Ste. Genevieve was the first permanent European settlement in what is now the state of Missouri. Established by 1750, French Canadians migrated across the river from neighboring Kaskaskia in search of more fertile farmland., lead to mine, and salt springs. Ste. Genevieve was built adjacent to 7000 acres of lowland fields called Le Grand Champ. After a series of devastating floods in the 1780% the town relocated to its present location on higher ground approximately 3 miles to the northwest of its original site.
The Jean-Baptiste Valle House
Built ca. 1794, the J.B. Valle House was built with a style of timber framing called poteaux-sur-solle (post on sill), in which closely spaced posts rest on a timber sill. The basement may have been used as rented quarters for the Spanish garrisons. The stone pillars and wooden beams are original, while other modifications were made later (such as the flooring).
After Jean-Baptiste Valle died, Anthony LaGrave purchased the property and made several significant alterations in the mid-nineteenth century. The hip roof was altered to make way for a second floor and replaced with Anglo gables. Parts of the galleries were enclosed for a kitchen, pantry, and sun room.
The interior decorations including the trim and mantels were changed to a Greek revival style, a more popular look for the time period. LaGrave owned the house until 1867 when he sold it to Leon Vion. Eventually, the house made it's way down to their granddaughter, Vion Papin Schram. This family held the property for a little over 140 years. In January 2020, the house was donated to the National Park Service by the Colonial Dames of America in the State of Missouri. Today, it serves at the park's first headquarters.
Jean-Baptiste Valle served as the first American commandant of Ste. Genevieve following the death of his brother, Francois II, in March 1804. In a letter to Captain Amos Stoddard, dated March 19, 1804, Jean-Baptiste wrote one of his most famous lines, "We are now all Americans."

GIVEN INFORMATION:
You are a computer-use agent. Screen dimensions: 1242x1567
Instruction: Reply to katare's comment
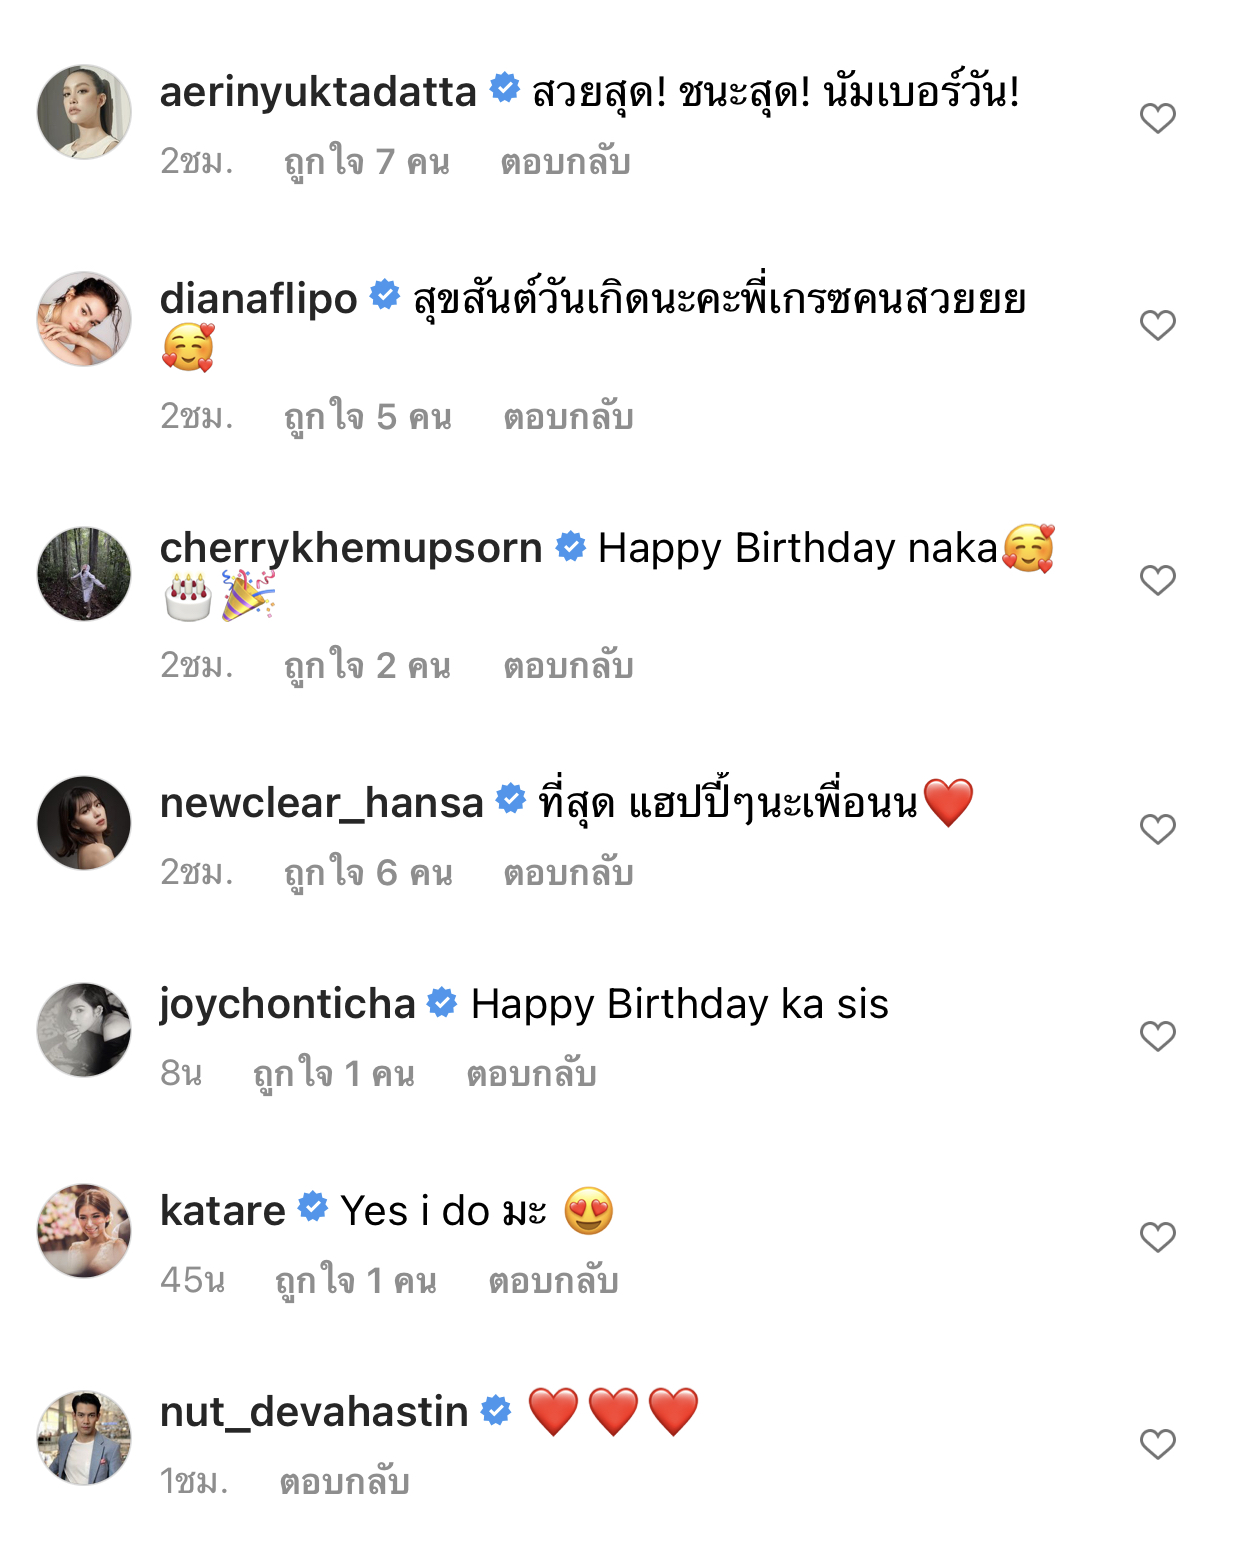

TASK REQUIREMENTS:
a – Repeat, word for word, the part of the Ste. Genevieve passage starting with "After Jean-Baptiste Valle" and going on through "park's first headquarters.".
b – Summarize the Ste. Genevieve passage in two sentences.

RESULTS:
a –
After Jean-Baptiste Valle died, Anthony LaGrave purchased the property and made several significant alterations in the mid-nineteenth century. The hip roof was altered to make way for a second floor and replaced with Anglo gables. Parts of the galleries were enclosed for a kitchen, pantry, and sun room.
The interior decorations including the trim and mantels were changed to a Greek revival style, a more popular look for the time period. LaGrave owned the house until 1867 when he sold it to Leon Vion. Eventually, the house made it's way down to their granddaughter, Vion Papin Schram. This family held the property for a little over 140 years. In January 2020, the house was donated to the National Park Service by the Colonial Dames of America in the State of Missouri. Today, it serves at the park's first headquarters.

b – Ste. Genevieve, established by 1750 by French Canadians from neighboring Kaskaskia, was the first permanent European settlement in what is now Missouri. Its Jean-Baptiste Valle House, built around 1794 with poteaux-sur-solle timber framing, was significantly altered by Anthony LaGrave in the mid-nineteenth century and donated to the National Park Service in January 2020.